**WHAT IS BEING ASKED:** Rewrite the rows below as a two-column CSV with the headers instruction and output, giving one CSV line per row. Put each field in double quotes, replace line breaks with spaces, and leave out the pictures.

Rows on where targets appear
++++++++
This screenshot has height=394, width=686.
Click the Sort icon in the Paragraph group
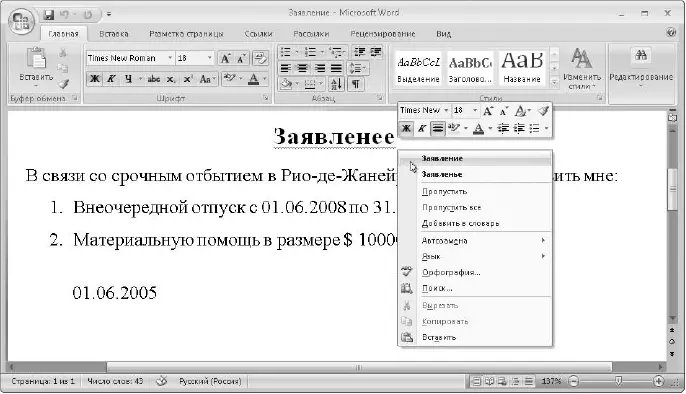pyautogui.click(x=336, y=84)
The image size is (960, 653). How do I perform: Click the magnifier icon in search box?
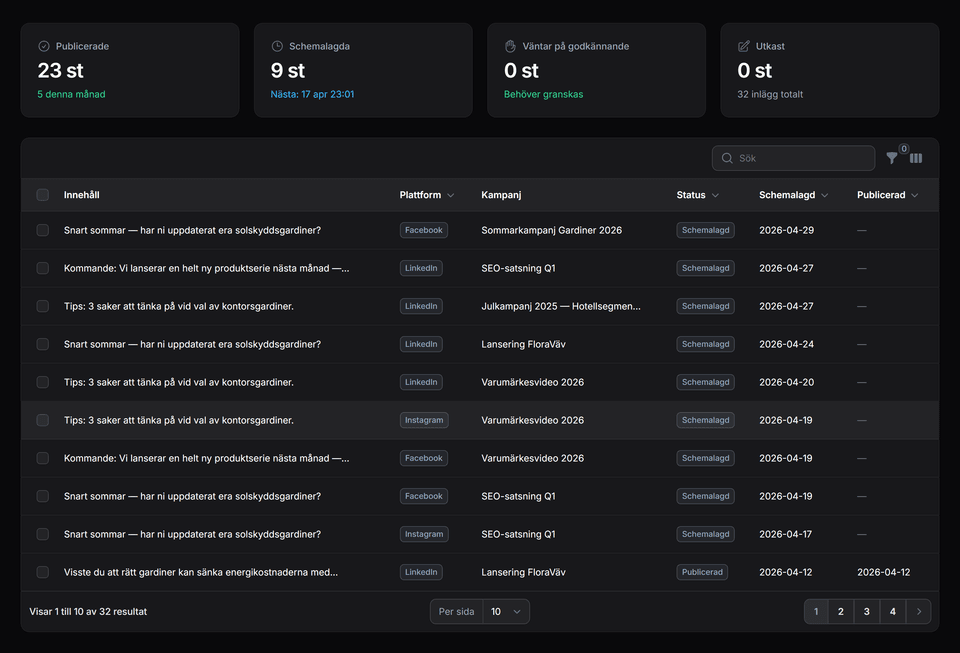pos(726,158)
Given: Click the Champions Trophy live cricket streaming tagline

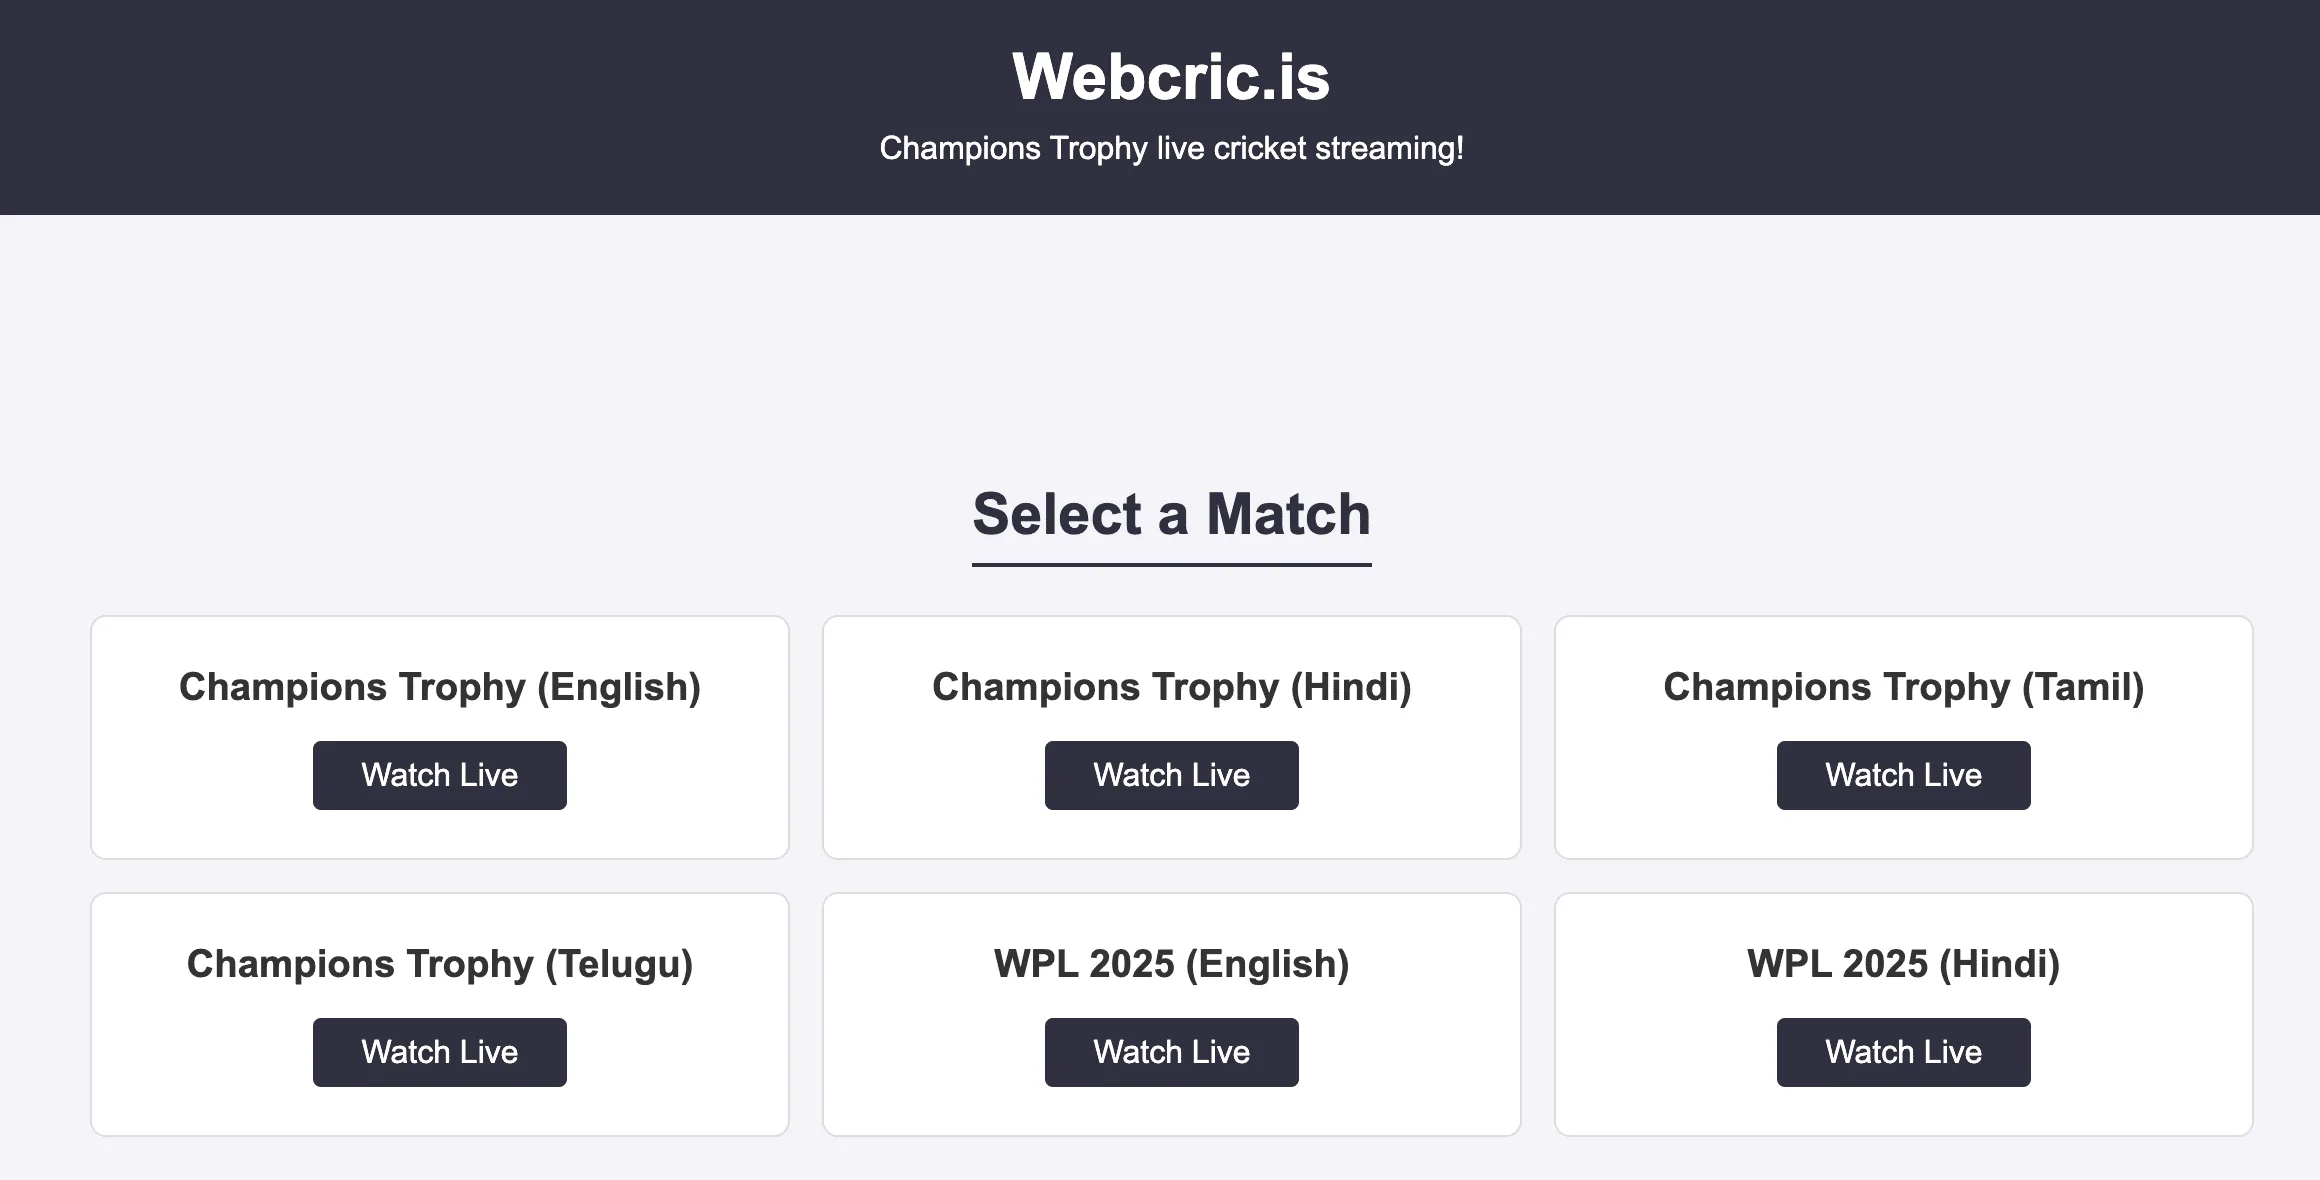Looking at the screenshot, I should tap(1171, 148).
++++++++
**EXERCISE RESULT:**
instruction,output
"This screenshot has height=394, width=686. Click the Sort icon in the Paragraph group","pyautogui.click(x=336, y=84)"
"The image size is (960, 653). How do I perform: Click the magnifier icon in search box?","pos(726,158)"
"Given: Click the Champions Trophy live cricket streaming tagline","Looking at the screenshot, I should tap(1171, 148)."